Further, the generating rule of the table structure feature matrix in step S31 is as follows:
s311, determining the size of the two-dimensional array according to the minimum granularity of the cells in the table, taking the following table 1 as an example;
TABLE 1 Table of sales and revenue for two seasons products of a company
Figure 442434DEST_PATH_IMAGE002
The two-dimensional array size corresponding to the table is 8 rows and 5 columns;
s312, filling the two-dimensional array elements, wherein the rule is as follows:
the head unit of the transverse merging unit is H, and the rest is _ H;
the head unit of the longitudinal merging unit is V, and the rest is _ V;
the no merging cell is N;
the head unit of the horizontal and vertical bidirectional merging cells is D, and the rest is _ D;
from this, a two-dimensional array as shown in FIG. 4 can be obtained;
s313, compressing the two-dimensional array formed in the step S312; the compression rules are as follows:
the column compression direction is from right to left, and the row compression direction is from bottom to top;
when all letters of a certain column/row satisfy the following rule, the corresponding column/row is compressed:
the column/row letters are completely the same as the left/upper side of the column/row letters, or are combined cells and main cells;
deleting the compressed row/line from the array, and repeatedly executing the step S313 until the two-dimensional array cannot be compressed;
s314, through step S313, a table structure feature matrix is finally obtained, and the result taking table 1 as an example is shown in fig. 5.
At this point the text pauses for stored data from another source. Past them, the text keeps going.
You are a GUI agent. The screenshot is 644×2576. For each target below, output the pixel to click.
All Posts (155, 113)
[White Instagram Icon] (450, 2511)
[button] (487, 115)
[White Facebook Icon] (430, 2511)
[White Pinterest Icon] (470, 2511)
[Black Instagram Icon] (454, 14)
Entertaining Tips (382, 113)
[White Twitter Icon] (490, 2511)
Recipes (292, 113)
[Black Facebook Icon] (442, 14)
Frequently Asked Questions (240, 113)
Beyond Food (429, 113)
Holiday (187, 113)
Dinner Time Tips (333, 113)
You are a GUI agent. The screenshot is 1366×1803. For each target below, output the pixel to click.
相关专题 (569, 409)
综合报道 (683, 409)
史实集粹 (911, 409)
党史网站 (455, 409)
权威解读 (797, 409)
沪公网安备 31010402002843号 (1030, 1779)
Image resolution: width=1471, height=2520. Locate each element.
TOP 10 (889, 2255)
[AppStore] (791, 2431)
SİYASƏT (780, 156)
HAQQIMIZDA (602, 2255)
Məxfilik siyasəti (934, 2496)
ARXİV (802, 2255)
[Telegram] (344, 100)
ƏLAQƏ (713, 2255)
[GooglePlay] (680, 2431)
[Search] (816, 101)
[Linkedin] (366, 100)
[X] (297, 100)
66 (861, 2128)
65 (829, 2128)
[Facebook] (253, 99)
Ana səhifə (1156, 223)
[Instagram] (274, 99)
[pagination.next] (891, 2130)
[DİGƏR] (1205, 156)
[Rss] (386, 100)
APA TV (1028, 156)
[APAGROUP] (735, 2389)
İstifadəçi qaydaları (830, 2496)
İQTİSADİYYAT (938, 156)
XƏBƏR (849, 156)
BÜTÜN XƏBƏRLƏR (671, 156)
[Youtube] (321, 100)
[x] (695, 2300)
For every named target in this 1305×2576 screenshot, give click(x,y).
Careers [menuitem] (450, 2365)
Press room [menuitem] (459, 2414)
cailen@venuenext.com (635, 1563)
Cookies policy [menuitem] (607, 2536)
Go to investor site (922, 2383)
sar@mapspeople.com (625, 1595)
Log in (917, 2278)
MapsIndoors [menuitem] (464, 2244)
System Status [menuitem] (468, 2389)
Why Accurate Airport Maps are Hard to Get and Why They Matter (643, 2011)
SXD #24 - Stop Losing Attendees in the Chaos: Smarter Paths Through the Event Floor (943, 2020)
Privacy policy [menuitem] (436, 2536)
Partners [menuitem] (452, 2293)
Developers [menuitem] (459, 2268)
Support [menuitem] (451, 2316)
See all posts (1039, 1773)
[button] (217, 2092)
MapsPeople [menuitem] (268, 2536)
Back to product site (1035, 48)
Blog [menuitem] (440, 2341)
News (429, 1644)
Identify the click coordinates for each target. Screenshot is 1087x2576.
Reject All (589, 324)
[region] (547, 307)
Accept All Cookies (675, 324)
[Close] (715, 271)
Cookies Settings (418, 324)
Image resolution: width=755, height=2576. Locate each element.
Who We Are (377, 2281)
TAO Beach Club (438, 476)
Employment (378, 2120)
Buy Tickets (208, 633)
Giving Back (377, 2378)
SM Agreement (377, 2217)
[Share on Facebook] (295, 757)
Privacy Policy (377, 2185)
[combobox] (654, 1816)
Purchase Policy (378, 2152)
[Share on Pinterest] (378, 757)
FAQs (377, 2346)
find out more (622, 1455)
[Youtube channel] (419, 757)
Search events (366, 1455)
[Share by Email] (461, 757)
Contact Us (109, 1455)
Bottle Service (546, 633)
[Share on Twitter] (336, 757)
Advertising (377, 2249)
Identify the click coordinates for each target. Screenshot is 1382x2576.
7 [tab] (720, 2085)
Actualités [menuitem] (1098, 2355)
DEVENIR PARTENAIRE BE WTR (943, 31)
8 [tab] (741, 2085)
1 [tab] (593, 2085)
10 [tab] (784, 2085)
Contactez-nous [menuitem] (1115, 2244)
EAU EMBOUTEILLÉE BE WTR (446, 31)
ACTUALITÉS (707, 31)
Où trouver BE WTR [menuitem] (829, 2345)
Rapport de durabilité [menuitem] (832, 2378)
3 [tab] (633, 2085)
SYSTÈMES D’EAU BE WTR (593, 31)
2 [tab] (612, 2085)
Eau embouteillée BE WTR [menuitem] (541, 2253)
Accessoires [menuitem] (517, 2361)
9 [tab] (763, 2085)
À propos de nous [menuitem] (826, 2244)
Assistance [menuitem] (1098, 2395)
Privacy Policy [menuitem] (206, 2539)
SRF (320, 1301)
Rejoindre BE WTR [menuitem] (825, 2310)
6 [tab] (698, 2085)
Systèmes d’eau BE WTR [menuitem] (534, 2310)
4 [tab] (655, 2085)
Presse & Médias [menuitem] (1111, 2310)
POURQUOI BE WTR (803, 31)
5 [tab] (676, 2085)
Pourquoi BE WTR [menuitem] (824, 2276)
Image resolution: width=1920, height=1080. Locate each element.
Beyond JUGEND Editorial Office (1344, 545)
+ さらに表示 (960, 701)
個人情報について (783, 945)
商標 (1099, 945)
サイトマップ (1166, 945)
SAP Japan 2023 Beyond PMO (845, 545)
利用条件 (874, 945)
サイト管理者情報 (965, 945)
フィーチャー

The invention also provides a document comparison analysis system based on table structure analysis, which comprises the following steps:
the file conversion module is used for receiving various types of source files and uniformly converting the source files into PDF files;
the file identification module is used for extracting, dividing and identifying different tools aiming at different types of content parts in the PDF file respectively to obtain table data and non-table data with text content, coordinate information and a table structure;
and the data comparison module is used for respectively comparing the table data with the non-table data to finally obtain the text difference and the table difference outside the table.
Further, the file identification module comprises:
the table data identification module is used for analyzing the PDF file and obtaining table data;
and the non-table data identification module is used for analyzing the PDF file and obtaining non-table data.
Further, the data comparison module comprises;
the table data comparison module is used for obtaining the difference of the table data parts of the source document and the converted PDF document;
and the non-table data comparison module is used for obtaining the difference of the non-table data part of the source document and the converted PDF document.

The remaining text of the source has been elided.